Quels sont les délais pour contester une sanction disciplinaire ?
Réponse courte
Les délais diffèrent selon le statut de l'agent sanctionné. Pour le fonctionnaire communal, l'article 66 de la loi modifiée du 24 décembre 1985 fixe deux délais : les sanctions mineures prononcées par le collège des bourgmestre et échevins (avertissement, réprimande, amende ne dépassant pas un cinquième d'une mensualité) se contestent devant le Conseil de discipline dans le mois de la notification ; les sanctions prononcées par le Conseil de discipline et les suspensions se contestent devant le tribunal administratif, juge du fond, dans les 3 mois.
Pour le salarié sous contrat de travail, la mesure la plus lourde est le licenciement : le salarié peut demander les motifs dans le mois de la notification (article L.124-5) et doit agir devant le tribunal du travail dans les 3 mois de la notification ou de la motivation (article L.124-11). Une réclamation écrite adressée à l'employeur interrompt ce délai et ouvre un nouveau délai d'un an.
Ces délais sont des délais de forclusion : leur dépassement rend le recours irrecevable.
Définition
Le délai de contestation est la période pendant laquelle l'agent sanctionné peut saisir l'autorité ou la juridiction compétente. Dans le secteur communal, la voie de recours dépend du statut : juridictions administratives pour les agents statutaires, tribunal du travail pour les salariés sous contrat de droit privé.
Questions fréquentes
Conditions d’exercice
Le délai applicable dépend à la fois du statut de l'agent et de l'autorité qui a prononcé la mesure contestée.

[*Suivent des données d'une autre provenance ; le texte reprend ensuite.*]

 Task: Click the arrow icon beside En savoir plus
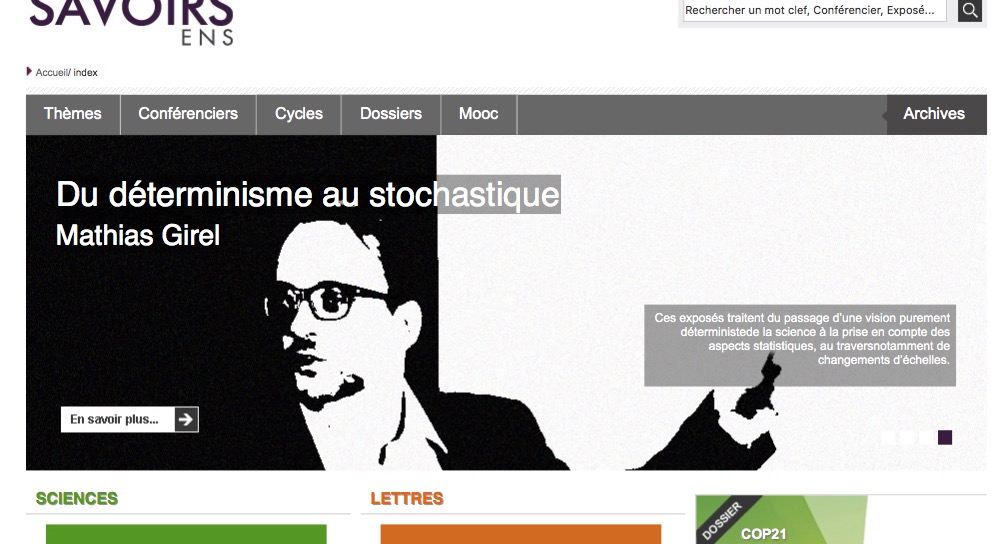[x=186, y=420]
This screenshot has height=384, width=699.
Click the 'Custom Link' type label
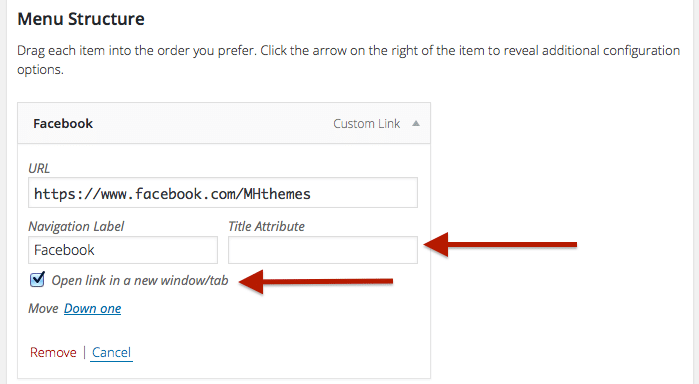pyautogui.click(x=366, y=124)
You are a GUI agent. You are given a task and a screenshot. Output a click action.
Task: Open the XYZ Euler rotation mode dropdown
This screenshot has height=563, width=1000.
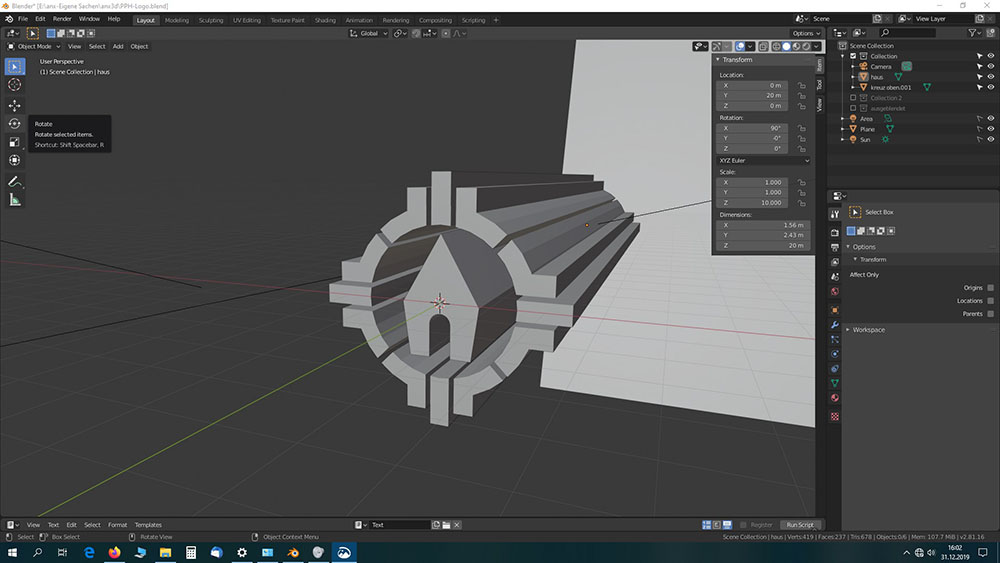(x=764, y=160)
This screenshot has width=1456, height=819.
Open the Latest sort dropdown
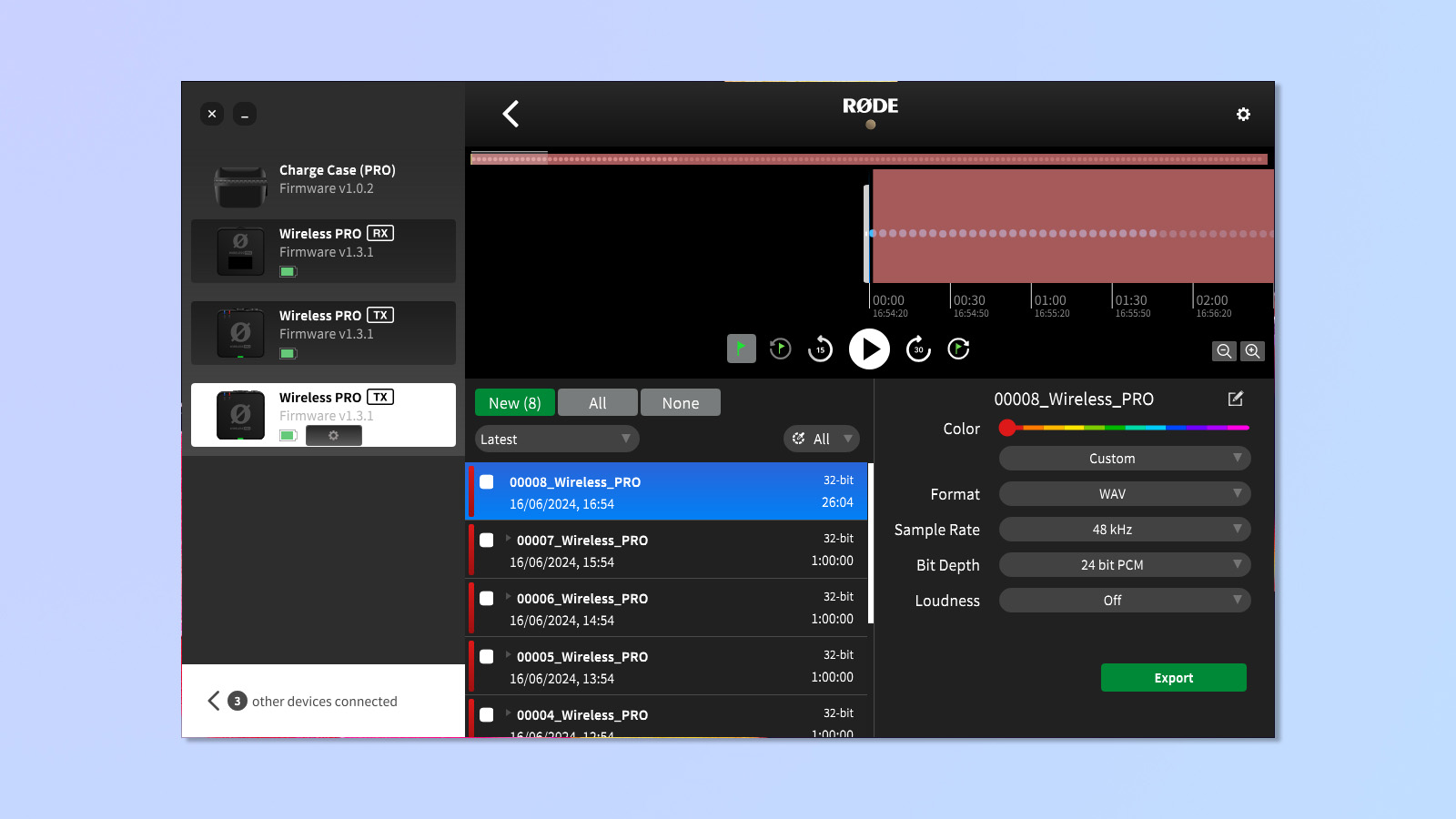click(556, 440)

| Situation | Voie de recours | Délai |
|---|---|---|
| Sanction mineure du collège des bourgmestre et échevins (fonctionnaire) | Conseil de discipline | 1 mois à compter de la notification |
| Sanction du Conseil de discipline ou suspension (fonctionnaire) | Tribunal administratif (juge du fond) | 3 mois |
| Licenciement d'un salarié | Tribunal du travail | 3 mois à compter de la notification ou de la motivation (L.124-11) |
| Demande des motifs du licenciement (salarié) | Demande écrite à l'employeur | 1 mois à compter de la notification (L.124-5) |
Modalités pratiques
Le point de départ du délai est la notification de la décision, d'où l'importance de dater précisément chaque étape.
| Élément | Contenu |
|---|---|
| Point de départ | Notification de la sanction ; pour le licenciement, notification ou motivation |
| Interruption (salarié) | Réclamation écrite du salarié, de son mandataire ou de son syndicat : nouveau délai d'un an (L.124-11) |
| Forme recommandée | Lettre recommandée, pour dater la contestation de façon certaine |
| Contentieux administratif | Requête devant le tribunal administratif selon la loi modifiée du 21 juin 1999 |
Pratiques et recommandations
Identifiez immédiatement le statut de l'agent et l'autorité auteur de la sanction, qui commandent la voie et le délai de recours.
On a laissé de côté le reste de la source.